SOME LATE NIGHT THOUGHTS ON HYPNOTISTS

Dear Reader,

I really don’t know a lot anything about hypnotism separate from the time when a hypnotist came to Miami for our back-to-school event my freshman year–and I wasn’t even in the audience for his show. I just heard that everyone was blown away because of the way he hypnotised these people.

But for some reason, my brain has decided to really speculate the effects of hypnosis and really think of it as this power that could be used for good. And sometimes when my brain is overflowing with thoughts, my go-to instinct is to open a word document or a note page (or twitter) to catch some of them.

These thoughts could not be condensed into 140 characters, however, so here we are.

I really just want to get these thoughts out and, like, talk to someone about this, you know?

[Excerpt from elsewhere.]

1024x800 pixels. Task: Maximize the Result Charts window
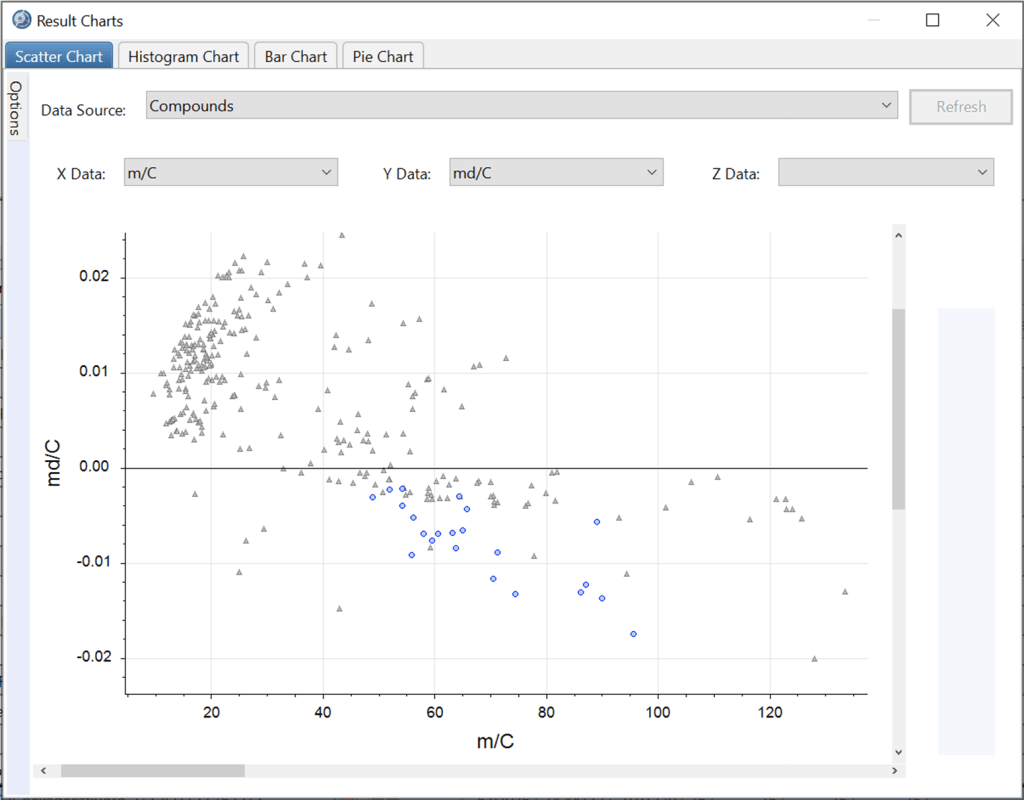pyautogui.click(x=932, y=20)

I guess this is where another person would come in, but it’s 3AM and no one has reached out to my tweet so I assume they are all asleep (Or not in the mood to amuse me).

Which brings us to the present, where I am communicating these ideas to you.

cat-cat-transparent-psychedelic-acid-lsd-dmt-trippy-cat_200sAlright, first of all, can I please just be hypnotised so that every time I hear the word “kazoo” or something I go and do all of my homework? And then like every night I can have my roommate or someone be like, “Sammy, kazoo,” and my face will go blank as I fall into this trance and sit down at my desk to complete my work. And then in an hour or two, she can be like, “Sammy, tapioca,” and I’ll come to and my assignments will be completed.

Of course, this can prove tricky if the person hypnotised can’t remember what happened while they were under, but all I’m saying is what’s the use in having a person start acting like a chicken every time a word is said when instead you could be like, “hey guess what, every time someone says peanut butter pudding, you’re gonna make your bed” or “you’re gonna clean your room” or “you’re gonna call your mother” (that last one would be hilarious).

But then this brings me to the questioning of how words are chosen–or do hypnotists even leave their participants with this quiet life change? Or do they reverse it before they get off the stage? Because if not, do these people have to disclaim that they did this thing once before freshman year and now they have this strange trigger word? Or would they even know??

Can you imagine if you were on a date with someone and they were like, “hey, I just want to be upfront with you. You can’t say *passes paper with a word written on it* (side question: can they say the word themselves?) around me because I will immediately jump up and start doing “Gangnam style” until you say rowboat.”

What if that were the norm? Hahahaha can you imagine??

And yeah, so how do they choose the words? Because, sure, I don’t think I’ve heard the word “kazoo” said aloud in quite a while, but the possibility is still out there, you know?

Anyway, I don’t know where I’m going with this. I just have a lot of unanswered questions but I don’t want to actually start Googling them because I have work I can be doing and I’m afraid I would spend far too much time doing research if I start going down that slippery slope.

I just really want to be hypnotised to run a few miles when someone says “trenchcoat lingerie” (I feel like that one’s safe) because running is one of those things that could benefit my body so much if my brain would just get out of the way–as are many things in life, I feel.

Man, did I just have a philosophical breakthrough?

Let this be a lesson to everyone that you should always encourage and amuse your “pass the blunt” thoughts.